Managed by Prof. Erik Bollt, the focus of the Chaos Lab lies in applied dynamical systems, especially as informed from datasets, computation and experiments. This strongly overlaps with data science, big data, network science, inverse problem methods (including optimization), uncertainty quantification and Bayesian perspectives, information theory, machine learning and problems related to model reduction. The faculty's interests in dynamical systems, data analysis and scientific computing have included both topical developments and pursuant scientific applications. This allows students to interact with scientists and problems in many exciting areas. Topical interests in dynamical systems and complex systems come through “data-enabled science” that combines traditional applied mathematics with data analytics. Applications include oceanography, physiology, civil and mechanical engineering, bio-informatics, social science, mathematical biology, physics and brain science.
Terascale All-Sensing Research Studio (TARS)

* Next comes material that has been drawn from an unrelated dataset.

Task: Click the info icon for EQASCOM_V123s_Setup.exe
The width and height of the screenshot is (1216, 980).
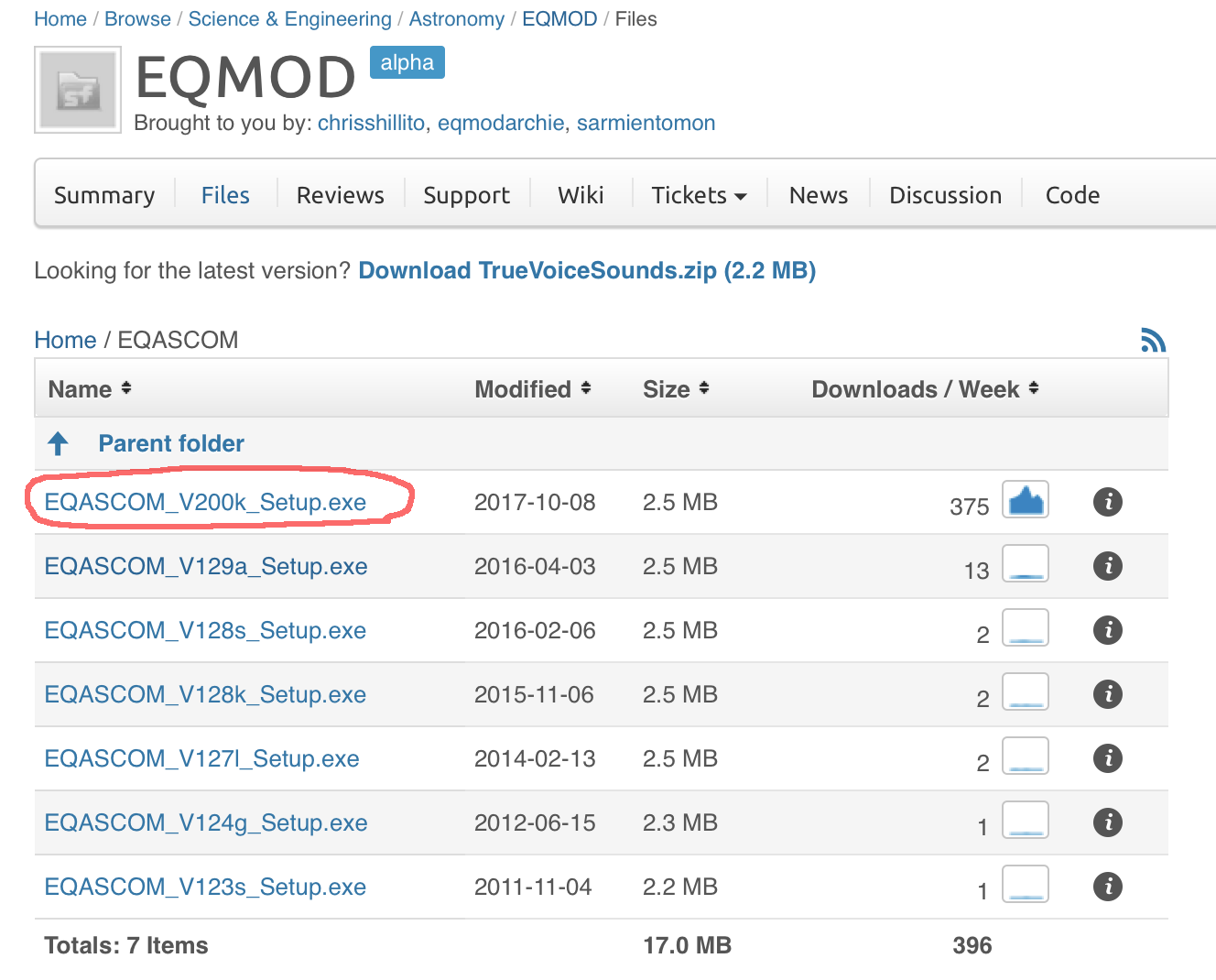Action: [x=1108, y=887]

Managed by Profs. Sean Banerjee and Natasha Banerjee, the Terascale All-Sensing Research Studio (TARS) performs research in human-driven artificial intelligence, using capture and analysis of dense multi-person interactions in online and real-world environments. Research at TARS spans the fields of computer vision, linguistics, deep learning, robotics, computer graphics, human-computer interaction and software engineering.
Physics Team Design Lab
Managed by Prof. Michael Ramsdell, the Physics Team Design Lab provides first-year STEM students with advanced group projects designed around a challenging real-world laboratory design experience. Approximately 10 percent of the class is typically enrolled. Students usually work in groups of four throughout the semester to develop a model that can accurately predict the motion of a toy car traveling along an arbitrarily shaped track (Physics I) and the motion of an electric train powered by an arbitrary voltage source (Physics II). During the final week of the semester, groups compete to test the predictive capability of their models during a series of challenge sessions.
Laboratory for Electroanalytical Characterization of Materials
Managed by Prof. Dipankar Roy, this research lab is equipped with a broad range of modern instruments and facilities for quantitative electroanalytical characterizations of a broad range of functional materials and devices based on these materials. Research conducted in the lab is focused primarily on novel materials for electrochemical energy storage/conversion and semiconductor device fabrication. Electrochemical characterization techniques are frequently coupled with optical methods, such as surface plasmon resonance spectroscopy, as well as with CAMP-based facilities of electron microscopy and X-ray diffraction. The Electroanalytical Characterization Lab provides comprehensive hands-on research opportunities to graduate and undergraduate students.
Professor Gracheva’s Computational Laboratory
Managed by Prof. Maria Gracheva, this computational laboratory is equipped with several multicore workstations adapted for high-performance computational work with the use of MPI (parallel computing) in a Linux environment. The lab faculty and students develop physical computational models with both custom codes and commercial software. The research conducted on these workstations mostly deals with problems related to biotechnology and nanotechnology, such as the identification and characterization of biomolecules with nanopore-based solid-state devices, including DNA sequencing and nanoparticle characterization. Other projects include filtering, manipulation and separation of biomolecules and nanoparticles in general. Graduate and undergraduate students working in the lab learn about modern supercomputing, gain access to national computational resources and work at the cutting edge of computational nanotechnology, biophysics and computational modeling and simulation.